The meeting was in commemoration of the UN International Day of the Victims of Enforced Disappearances.
“It makes me mad…because I know what I went through. I don’t see the reason why the next person would come and say someone would fake an abduction. When you look at the wounds that those people have sustained, the manner in which they have been traumatised, you can’t inflict that on yourself. It makes me really angry when people continue to spew this kind of narrative”, Mukoko lashed.
She questioned the rationale behind the police and government saying they investigated and concluded that an abduction is fake, without revealing the people involved, witnesses or those who conducted the investigation.

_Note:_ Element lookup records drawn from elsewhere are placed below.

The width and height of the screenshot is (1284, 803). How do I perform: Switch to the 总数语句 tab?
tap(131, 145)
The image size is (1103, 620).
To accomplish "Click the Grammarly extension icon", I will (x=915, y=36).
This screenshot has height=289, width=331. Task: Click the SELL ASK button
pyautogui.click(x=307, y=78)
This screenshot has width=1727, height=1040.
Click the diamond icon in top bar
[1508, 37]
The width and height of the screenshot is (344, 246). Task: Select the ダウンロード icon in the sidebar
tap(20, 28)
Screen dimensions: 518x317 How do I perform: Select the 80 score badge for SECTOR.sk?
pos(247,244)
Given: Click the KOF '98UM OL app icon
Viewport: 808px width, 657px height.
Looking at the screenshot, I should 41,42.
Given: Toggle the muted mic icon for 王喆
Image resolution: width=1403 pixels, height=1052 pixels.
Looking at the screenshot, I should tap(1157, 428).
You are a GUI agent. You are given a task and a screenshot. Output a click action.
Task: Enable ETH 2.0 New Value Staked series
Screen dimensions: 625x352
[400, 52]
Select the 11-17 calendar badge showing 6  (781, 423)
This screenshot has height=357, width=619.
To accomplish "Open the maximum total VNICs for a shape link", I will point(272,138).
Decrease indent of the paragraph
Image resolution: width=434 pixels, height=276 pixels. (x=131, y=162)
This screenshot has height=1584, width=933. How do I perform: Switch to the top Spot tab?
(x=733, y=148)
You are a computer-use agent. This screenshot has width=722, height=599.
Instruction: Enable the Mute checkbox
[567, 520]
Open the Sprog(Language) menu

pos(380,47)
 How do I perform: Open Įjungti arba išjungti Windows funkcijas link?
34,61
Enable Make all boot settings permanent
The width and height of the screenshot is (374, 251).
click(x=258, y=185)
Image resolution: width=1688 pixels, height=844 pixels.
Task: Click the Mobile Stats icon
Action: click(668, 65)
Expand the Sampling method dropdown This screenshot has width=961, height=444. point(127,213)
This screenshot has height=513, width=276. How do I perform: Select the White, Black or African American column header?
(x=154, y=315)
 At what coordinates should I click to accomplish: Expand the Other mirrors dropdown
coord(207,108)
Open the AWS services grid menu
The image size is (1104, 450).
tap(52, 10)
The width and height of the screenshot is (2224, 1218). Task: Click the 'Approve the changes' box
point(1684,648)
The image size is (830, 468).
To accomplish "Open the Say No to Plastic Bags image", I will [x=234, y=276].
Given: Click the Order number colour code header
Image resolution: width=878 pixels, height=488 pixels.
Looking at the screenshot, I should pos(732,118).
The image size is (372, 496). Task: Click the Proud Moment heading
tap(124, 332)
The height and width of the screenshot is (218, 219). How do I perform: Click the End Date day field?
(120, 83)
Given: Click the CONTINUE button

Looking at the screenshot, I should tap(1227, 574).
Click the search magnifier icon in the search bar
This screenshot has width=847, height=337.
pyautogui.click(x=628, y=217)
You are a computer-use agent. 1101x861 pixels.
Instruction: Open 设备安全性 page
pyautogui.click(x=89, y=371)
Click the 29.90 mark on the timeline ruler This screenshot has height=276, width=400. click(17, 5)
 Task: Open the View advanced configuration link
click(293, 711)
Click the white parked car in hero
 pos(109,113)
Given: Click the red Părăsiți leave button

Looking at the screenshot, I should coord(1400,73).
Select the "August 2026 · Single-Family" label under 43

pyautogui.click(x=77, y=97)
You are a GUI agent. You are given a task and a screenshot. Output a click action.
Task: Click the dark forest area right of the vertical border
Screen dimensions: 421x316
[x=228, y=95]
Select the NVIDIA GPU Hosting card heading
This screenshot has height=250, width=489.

This according to Mukoko consequently leads to the abuse of those accused of faking abductions by some quarters of the public.
“Talk of the young MDC women who were abducted and severely tortured. They are called mvana (young unwed mothers). Why have they all of a sudden become mvana? Simply because they have spoken about what they went through?” she lamented.
Mukoko said enforced disappearances do not only affect victims, but also traumatise their families.
She recounted: “My family almost gave up, thinking I had died. This negatively impacts our families. If I’m late by a few minutes getting home, I will find my son by the door saying ‘couldn’t you have at least called, I was worried about you’. He fears a repeat of what I went through”.
Jestina Mukoko was herself abducted by state agents and subjected to torture for three weeks in 2008.
In 2018, the High Court ordered the State to pay her a total of US$150,000 in compensation for the abduction, incommunicado detention and torture she suffered.
Zimbabwe Human Rights NGO Forum Director Dr Musa Kika said there has been a rise in the spate of abductions since November 2017, with 24 cases reported in 2018 and 67 in 2019. He added that 14 cases have been reported in 2020, of which 11 of these were linked to the crushed #31July demonstrations.
National Peace and Reconciliation commissioner, Rev. Charles Masunungure expressed dismay at the reluctance of the public to report cases of abduction to the commission, attributing this to lack of confidence and trust in public institutions.
Human rights lawyer Kennedy Masiye pointed that this distrust stems from the demonstrated impunity in Zimbabwe: “In January 2019, women were raped and the government said people should report. We all know what happens when people report. They end up being charged for faking abductions.”
Masiye highlighted that there should be legislation criminalising abductions, as Zimbabwe has been skirting conventions and instruments that frown on enforced disappearances.
Human rights laywer with the Legal Resources Foundation Cedric Dube added that it is difficult for abductions to end as there is no accountability because the state pardons and grants amnesties to some perpetrator of abductions, as happened in Matebeleland after the Gukurahundi massacres of the early 80s.
The United Nations marked 30 August as a day of raising awareness, expressing concern over the increase in enforced or involuntary disappearances in various regions of the world.